[GIVEN RECORDS]:
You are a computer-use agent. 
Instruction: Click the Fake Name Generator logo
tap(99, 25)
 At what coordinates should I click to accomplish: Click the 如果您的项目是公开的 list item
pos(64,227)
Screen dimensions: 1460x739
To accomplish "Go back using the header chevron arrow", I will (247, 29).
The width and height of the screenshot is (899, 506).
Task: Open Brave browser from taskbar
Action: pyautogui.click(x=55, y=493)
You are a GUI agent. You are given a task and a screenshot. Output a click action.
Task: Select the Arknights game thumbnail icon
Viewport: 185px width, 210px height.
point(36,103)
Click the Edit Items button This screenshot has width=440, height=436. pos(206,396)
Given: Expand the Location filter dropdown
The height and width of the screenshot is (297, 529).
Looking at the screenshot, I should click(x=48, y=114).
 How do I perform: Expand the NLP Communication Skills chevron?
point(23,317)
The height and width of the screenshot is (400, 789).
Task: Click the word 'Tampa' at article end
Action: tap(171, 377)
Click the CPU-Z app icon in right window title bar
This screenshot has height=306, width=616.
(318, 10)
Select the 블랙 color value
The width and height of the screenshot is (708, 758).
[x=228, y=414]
---
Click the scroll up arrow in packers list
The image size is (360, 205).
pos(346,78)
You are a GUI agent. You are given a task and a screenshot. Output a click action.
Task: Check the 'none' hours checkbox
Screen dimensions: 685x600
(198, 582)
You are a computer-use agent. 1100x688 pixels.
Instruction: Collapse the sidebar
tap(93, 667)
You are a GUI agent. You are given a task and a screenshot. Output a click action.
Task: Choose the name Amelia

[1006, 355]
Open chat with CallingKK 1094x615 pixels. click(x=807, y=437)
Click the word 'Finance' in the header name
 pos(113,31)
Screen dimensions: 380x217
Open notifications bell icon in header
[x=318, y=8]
...
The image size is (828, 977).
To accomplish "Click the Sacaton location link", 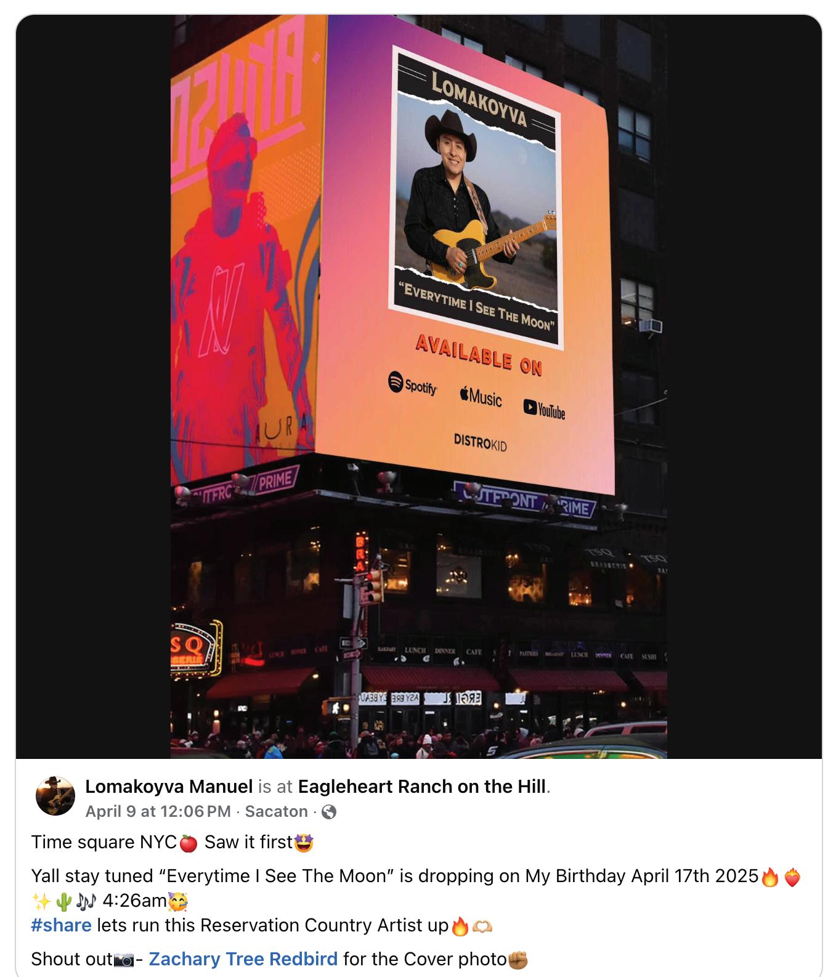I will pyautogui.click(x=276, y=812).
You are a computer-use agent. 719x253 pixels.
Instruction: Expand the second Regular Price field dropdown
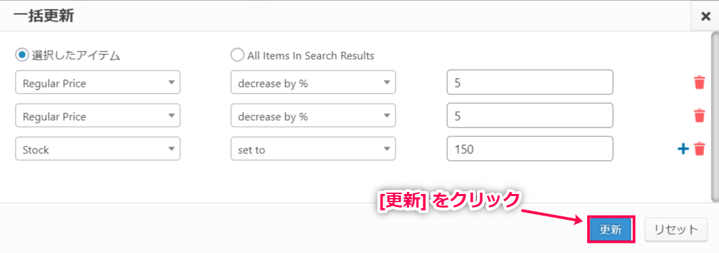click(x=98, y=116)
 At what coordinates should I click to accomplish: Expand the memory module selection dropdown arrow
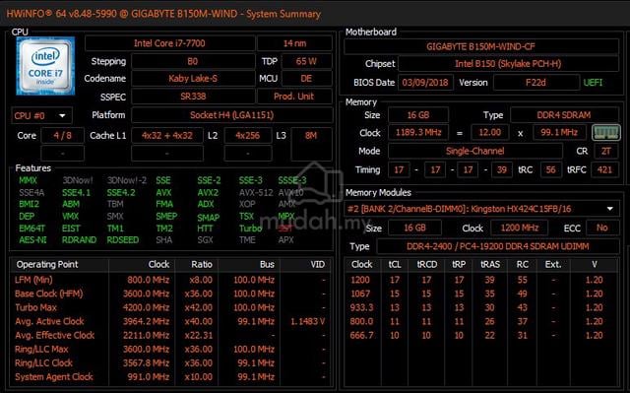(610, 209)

[WHAT YOU WILL DO]:
Whenever the word "computer" shows up in a line of the entries above, copy that line.

[RESPONSE TO THIS EXERCISE]:
You are a computer-use agent. 
You are a computer-use agent. 1100x688 pixels.
You are a computer-use agent. 719x253 pixels.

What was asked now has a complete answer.